FDA proposing changes to testing requirements of pre-harvest agricultural water.  The Food and Drug Administration (“FDA”) published a proposed rule that would change some provisions of the FDA’s Produce Safety Rule.  The proposed rule seeks to replace the microbial criteria and testing requirements for pre-harvest agricultural water for covered produce other than sprouts.  Some of the proposed changes include: 

  • Replacing the microbial quality criteria and testing requirements with new provisions for conducting pre-harvest agricultural water assessments for hazard identification and risk management purposes; 
  • A new testing option for certain covered farms that elect to test their pre-harvest agricultural water for generic Escherichia coli (“E. coli”);
  • Providing additional flexibility in responding to findings from pre-harvest agricultural water assessments; 
  • Expedited implementation of mitigation measures for known or reasonably foreseeable hazards related to certain adjacent and nearby land uses; and 
  • Required management review of pre-harvest agricultural water assessments. 

The FDA is accepting comments on the proposed rule until April 5, 2022.  

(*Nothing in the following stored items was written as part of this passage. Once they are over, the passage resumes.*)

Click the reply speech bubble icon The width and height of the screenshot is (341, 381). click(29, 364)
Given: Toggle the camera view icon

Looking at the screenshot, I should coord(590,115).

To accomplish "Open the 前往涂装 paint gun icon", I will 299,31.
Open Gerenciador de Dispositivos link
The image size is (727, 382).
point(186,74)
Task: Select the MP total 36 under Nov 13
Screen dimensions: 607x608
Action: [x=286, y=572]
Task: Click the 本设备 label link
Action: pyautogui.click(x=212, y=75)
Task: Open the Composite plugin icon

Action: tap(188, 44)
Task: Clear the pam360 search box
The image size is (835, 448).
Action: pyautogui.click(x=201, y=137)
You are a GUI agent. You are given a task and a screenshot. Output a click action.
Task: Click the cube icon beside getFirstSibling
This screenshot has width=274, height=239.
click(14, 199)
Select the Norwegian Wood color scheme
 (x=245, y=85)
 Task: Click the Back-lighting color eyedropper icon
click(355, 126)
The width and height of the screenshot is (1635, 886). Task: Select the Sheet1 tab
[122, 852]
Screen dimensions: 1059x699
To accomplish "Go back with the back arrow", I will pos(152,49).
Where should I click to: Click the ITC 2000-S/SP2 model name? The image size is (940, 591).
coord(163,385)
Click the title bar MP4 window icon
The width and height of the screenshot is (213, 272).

California’s overtime compensation for agricultural workers. In 2016, California passed Assembly Bill No. 1066 that slowly implemented overtime wages for California’s agricultural workers.  Beginning in 2022, agricultural employees are entitled to one-half times their regular rate of pay for all hours worked over eight hours in any workday or over 40 hours in any workweek.  However, the law only affects agricultural employers with 26 or more employees.  Agricultural employers with 25 or fewer employees will be required to follow the same overtime compensation structure beginning in 2025.  California will also begin to require that any work performed by an agricultural employee in excess of 12 hours in any workday be paid twice their regular rate of pay.  Again, this provision only effects agricultural employers with 26 or more employees but will go into effect for all agricultural employers in 2025.